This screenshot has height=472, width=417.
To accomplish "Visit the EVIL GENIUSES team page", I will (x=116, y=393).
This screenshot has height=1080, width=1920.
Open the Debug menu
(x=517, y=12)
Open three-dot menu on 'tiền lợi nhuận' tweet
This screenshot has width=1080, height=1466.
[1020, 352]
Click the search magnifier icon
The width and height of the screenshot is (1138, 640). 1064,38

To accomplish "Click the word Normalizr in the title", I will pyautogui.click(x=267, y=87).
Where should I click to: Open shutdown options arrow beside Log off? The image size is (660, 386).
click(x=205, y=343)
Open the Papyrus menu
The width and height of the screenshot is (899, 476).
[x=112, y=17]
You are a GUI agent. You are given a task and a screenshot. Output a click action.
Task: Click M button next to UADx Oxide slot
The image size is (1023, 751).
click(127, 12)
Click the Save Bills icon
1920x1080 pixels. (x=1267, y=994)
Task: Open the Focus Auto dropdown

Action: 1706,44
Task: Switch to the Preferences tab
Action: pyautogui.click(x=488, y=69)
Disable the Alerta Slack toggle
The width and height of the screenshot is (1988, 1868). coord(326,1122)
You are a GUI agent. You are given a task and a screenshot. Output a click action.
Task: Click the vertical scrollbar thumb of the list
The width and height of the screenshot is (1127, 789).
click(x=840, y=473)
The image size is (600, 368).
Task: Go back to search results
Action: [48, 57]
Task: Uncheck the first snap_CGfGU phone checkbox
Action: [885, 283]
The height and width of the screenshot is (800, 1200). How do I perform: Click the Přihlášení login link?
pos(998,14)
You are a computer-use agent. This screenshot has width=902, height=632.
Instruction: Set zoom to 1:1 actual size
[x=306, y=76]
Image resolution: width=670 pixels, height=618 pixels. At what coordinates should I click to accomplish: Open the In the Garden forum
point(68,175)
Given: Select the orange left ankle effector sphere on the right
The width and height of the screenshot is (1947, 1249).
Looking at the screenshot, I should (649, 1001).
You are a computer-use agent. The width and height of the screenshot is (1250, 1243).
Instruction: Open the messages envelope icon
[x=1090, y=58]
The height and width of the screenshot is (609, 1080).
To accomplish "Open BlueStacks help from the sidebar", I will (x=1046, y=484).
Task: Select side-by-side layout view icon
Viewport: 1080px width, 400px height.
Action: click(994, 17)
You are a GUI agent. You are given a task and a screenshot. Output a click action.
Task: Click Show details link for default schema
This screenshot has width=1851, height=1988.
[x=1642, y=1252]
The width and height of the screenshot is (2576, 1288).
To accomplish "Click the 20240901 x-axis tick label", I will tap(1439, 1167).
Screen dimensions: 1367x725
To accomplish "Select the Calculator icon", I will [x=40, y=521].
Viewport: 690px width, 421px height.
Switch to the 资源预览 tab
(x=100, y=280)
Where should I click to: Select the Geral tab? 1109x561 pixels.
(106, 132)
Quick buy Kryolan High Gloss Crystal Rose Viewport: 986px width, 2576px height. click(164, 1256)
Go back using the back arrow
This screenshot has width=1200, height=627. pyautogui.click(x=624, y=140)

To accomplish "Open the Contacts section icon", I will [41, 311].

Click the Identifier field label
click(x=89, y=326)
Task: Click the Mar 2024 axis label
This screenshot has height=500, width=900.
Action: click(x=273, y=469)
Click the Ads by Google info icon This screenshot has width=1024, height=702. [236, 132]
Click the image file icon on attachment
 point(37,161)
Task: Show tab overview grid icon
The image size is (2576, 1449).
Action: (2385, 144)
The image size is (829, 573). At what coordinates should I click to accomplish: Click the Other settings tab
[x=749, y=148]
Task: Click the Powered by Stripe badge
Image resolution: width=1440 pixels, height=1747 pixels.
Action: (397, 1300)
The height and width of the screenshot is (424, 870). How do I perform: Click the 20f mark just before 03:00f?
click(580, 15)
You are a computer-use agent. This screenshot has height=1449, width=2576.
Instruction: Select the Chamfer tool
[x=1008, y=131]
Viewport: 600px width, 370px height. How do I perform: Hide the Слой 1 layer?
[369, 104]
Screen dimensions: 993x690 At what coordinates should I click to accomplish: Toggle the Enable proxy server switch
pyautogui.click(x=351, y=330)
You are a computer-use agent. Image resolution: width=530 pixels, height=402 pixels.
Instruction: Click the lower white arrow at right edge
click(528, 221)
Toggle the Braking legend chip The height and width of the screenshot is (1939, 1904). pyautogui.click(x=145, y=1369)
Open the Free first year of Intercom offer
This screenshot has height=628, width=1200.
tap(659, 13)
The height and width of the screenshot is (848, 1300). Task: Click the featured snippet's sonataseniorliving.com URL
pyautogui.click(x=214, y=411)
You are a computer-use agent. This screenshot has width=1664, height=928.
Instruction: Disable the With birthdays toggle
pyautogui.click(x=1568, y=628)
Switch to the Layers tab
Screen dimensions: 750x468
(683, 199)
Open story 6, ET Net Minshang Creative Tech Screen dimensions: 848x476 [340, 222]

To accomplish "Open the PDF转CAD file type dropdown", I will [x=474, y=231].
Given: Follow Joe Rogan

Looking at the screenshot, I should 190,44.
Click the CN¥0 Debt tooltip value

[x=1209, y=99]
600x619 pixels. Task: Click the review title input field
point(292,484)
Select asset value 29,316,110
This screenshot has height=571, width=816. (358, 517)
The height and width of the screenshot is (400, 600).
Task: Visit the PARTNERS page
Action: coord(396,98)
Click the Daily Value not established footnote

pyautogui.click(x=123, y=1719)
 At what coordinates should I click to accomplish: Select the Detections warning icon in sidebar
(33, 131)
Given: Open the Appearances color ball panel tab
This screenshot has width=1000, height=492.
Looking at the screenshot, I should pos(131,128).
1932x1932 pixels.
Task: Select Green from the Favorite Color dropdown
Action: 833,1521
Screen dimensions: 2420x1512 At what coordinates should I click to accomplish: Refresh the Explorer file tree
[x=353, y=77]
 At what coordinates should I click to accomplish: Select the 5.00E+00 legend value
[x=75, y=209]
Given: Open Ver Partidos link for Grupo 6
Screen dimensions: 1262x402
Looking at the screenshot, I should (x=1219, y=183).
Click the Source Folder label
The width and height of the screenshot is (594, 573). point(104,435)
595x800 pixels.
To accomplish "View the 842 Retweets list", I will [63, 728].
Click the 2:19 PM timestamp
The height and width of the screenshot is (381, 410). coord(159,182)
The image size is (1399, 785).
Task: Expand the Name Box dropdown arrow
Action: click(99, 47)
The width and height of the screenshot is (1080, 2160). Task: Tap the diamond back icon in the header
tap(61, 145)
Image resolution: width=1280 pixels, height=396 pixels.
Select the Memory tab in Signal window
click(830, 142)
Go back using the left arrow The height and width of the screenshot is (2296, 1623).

▸ **Directions**:
Can you copy all of the material above line for line, leaving every character unchanged?

▸ **Output below**:
This screenshot has height=472, width=417.
To accomplish "Visit the EVIL GENIUSES team page", I will (x=116, y=393).
This screenshot has height=1080, width=1920.
Open the Debug menu
(x=517, y=12)
Open three-dot menu on 'tiền lợi nhuận' tweet
This screenshot has width=1080, height=1466.
[1020, 352]
Click the search magnifier icon
The width and height of the screenshot is (1138, 640). 1064,38

To accomplish "Click the word Normalizr in the title", I will pyautogui.click(x=267, y=87).
Where should I click to: Open shutdown options arrow beside Log off? The image size is (660, 386).
click(x=205, y=343)
Open the Papyrus menu
The width and height of the screenshot is (899, 476).
[x=112, y=17]
You are a GUI agent. You are given a task and a screenshot. Output a click action.
Task: Click M button next to UADx Oxide slot
The image size is (1023, 751).
click(127, 12)
Click the Save Bills icon
1920x1080 pixels. (x=1267, y=994)
Task: Open the Focus Auto dropdown

Action: 1706,44
Task: Switch to the Preferences tab
Action: pyautogui.click(x=488, y=69)
Disable the Alerta Slack toggle
The width and height of the screenshot is (1988, 1868). coord(326,1122)
You are a GUI agent. You are given a task and a screenshot. Output a click action.
Task: Click the vertical scrollbar thumb of the list
The width and height of the screenshot is (1127, 789).
click(x=840, y=473)
The image size is (600, 368).
Task: Go back to search results
Action: [48, 57]
Task: Uncheck the first snap_CGfGU phone checkbox
Action: [885, 283]
The height and width of the screenshot is (800, 1200). How do I perform: Click the Přihlášení login link?
pos(998,14)
You are a computer-use agent. This screenshot has width=902, height=632.
Instruction: Set zoom to 1:1 actual size
[x=306, y=76]
Image resolution: width=670 pixels, height=618 pixels. At what coordinates should I click to accomplish: Open the In the Garden forum
point(68,175)
Given: Select the orange left ankle effector sphere on the right
The width and height of the screenshot is (1947, 1249).
Looking at the screenshot, I should (649, 1001).
You are a computer-use agent. The width and height of the screenshot is (1250, 1243).
Instruction: Open the messages envelope icon
[x=1090, y=58]
The height and width of the screenshot is (609, 1080).
To accomplish "Open BlueStacks help from the sidebar", I will (x=1046, y=484).
Task: Select side-by-side layout view icon
Viewport: 1080px width, 400px height.
Action: click(994, 17)
You are a GUI agent. You are given a task and a screenshot. Output a click action.
Task: Click Show details link for default schema
This screenshot has width=1851, height=1988.
[x=1642, y=1252]
The width and height of the screenshot is (2576, 1288).
To accomplish "Click the 20240901 x-axis tick label", I will tap(1439, 1167).
Screen dimensions: 1367x725
To accomplish "Select the Calculator icon", I will [x=40, y=521].
Viewport: 690px width, 421px height.
Switch to the 资源预览 tab
(x=100, y=280)
Where should I click to: Select the Geral tab? 1109x561 pixels.
(106, 132)
Quick buy Kryolan High Gloss Crystal Rose Viewport: 986px width, 2576px height. click(164, 1256)
Go back using the back arrow
This screenshot has width=1200, height=627. pyautogui.click(x=624, y=140)

To accomplish "Open the Contacts section icon", I will [41, 311].

Click the Identifier field label
click(x=89, y=326)
Task: Click the Mar 2024 axis label
This screenshot has height=500, width=900.
Action: click(x=273, y=469)
Click the Ads by Google info icon This screenshot has width=1024, height=702. [236, 132]
Click the image file icon on attachment
 point(37,161)
Task: Show tab overview grid icon
The image size is (2576, 1449).
Action: (2385, 144)
The image size is (829, 573). At what coordinates should I click to accomplish: Click the Other settings tab
[x=749, y=148]
Task: Click the Powered by Stripe badge
Image resolution: width=1440 pixels, height=1747 pixels.
Action: (397, 1300)
The height and width of the screenshot is (424, 870). How do I perform: Click the 20f mark just before 03:00f?
click(580, 15)
You are a computer-use agent. This screenshot has height=1449, width=2576.
Instruction: Select the Chamfer tool
[x=1008, y=131]
Viewport: 600px width, 370px height. How do I perform: Hide the Слой 1 layer?
[369, 104]
Screen dimensions: 993x690 At what coordinates should I click to accomplish: Toggle the Enable proxy server switch
pyautogui.click(x=351, y=330)
You are a computer-use agent. Image resolution: width=530 pixels, height=402 pixels.
Instruction: Click the lower white arrow at right edge
click(528, 221)
Toggle the Braking legend chip The height and width of the screenshot is (1939, 1904). pyautogui.click(x=145, y=1369)
Open the Free first year of Intercom offer
This screenshot has height=628, width=1200.
tap(659, 13)
The height and width of the screenshot is (848, 1300). Task: Click the featured snippet's sonataseniorliving.com URL
pyautogui.click(x=214, y=411)
You are a computer-use agent. This screenshot has width=1664, height=928.
Instruction: Disable the With birthdays toggle
pyautogui.click(x=1568, y=628)
Switch to the Layers tab
Screen dimensions: 750x468
(683, 199)
Open story 6, ET Net Minshang Creative Tech Screen dimensions: 848x476 [340, 222]

To accomplish "Open the PDF转CAD file type dropdown", I will [x=474, y=231].
Given: Follow Joe Rogan

Looking at the screenshot, I should 190,44.
Click the CN¥0 Debt tooltip value

[x=1209, y=99]
600x619 pixels. Task: Click the review title input field
point(292,484)
Select asset value 29,316,110
This screenshot has height=571, width=816. (358, 517)
The height and width of the screenshot is (400, 600).
Task: Visit the PARTNERS page
Action: coord(396,98)
Click the Daily Value not established footnote

pyautogui.click(x=123, y=1719)
 At what coordinates should I click to accomplish: Select the Detections warning icon in sidebar
(33, 131)
Given: Open the Appearances color ball panel tab
This screenshot has width=1000, height=492.
Looking at the screenshot, I should pos(131,128).
1932x1932 pixels.
Task: Select Green from the Favorite Color dropdown
Action: 833,1521
Screen dimensions: 2420x1512 At what coordinates should I click to accomplish: Refresh the Explorer file tree
[x=353, y=77]
 At what coordinates should I click to accomplish: Select the 5.00E+00 legend value
[x=75, y=209]
Given: Open Ver Partidos link for Grupo 6
Screen dimensions: 1262x402
Looking at the screenshot, I should (x=1219, y=183).
Click the Source Folder label
The width and height of the screenshot is (594, 573). point(104,435)
595x800 pixels.
To accomplish "View the 842 Retweets list", I will [63, 728].
Click the 2:19 PM timestamp
The height and width of the screenshot is (381, 410). coord(159,182)
The image size is (1399, 785).
Task: Expand the Name Box dropdown arrow
Action: click(99, 47)
The width and height of the screenshot is (1080, 2160). Task: Tap the diamond back icon in the header
tap(61, 145)
Image resolution: width=1280 pixels, height=396 pixels.
Select the Memory tab in Signal window
click(830, 142)
Go back using the left arrow The height and width of the screenshot is (2296, 1623).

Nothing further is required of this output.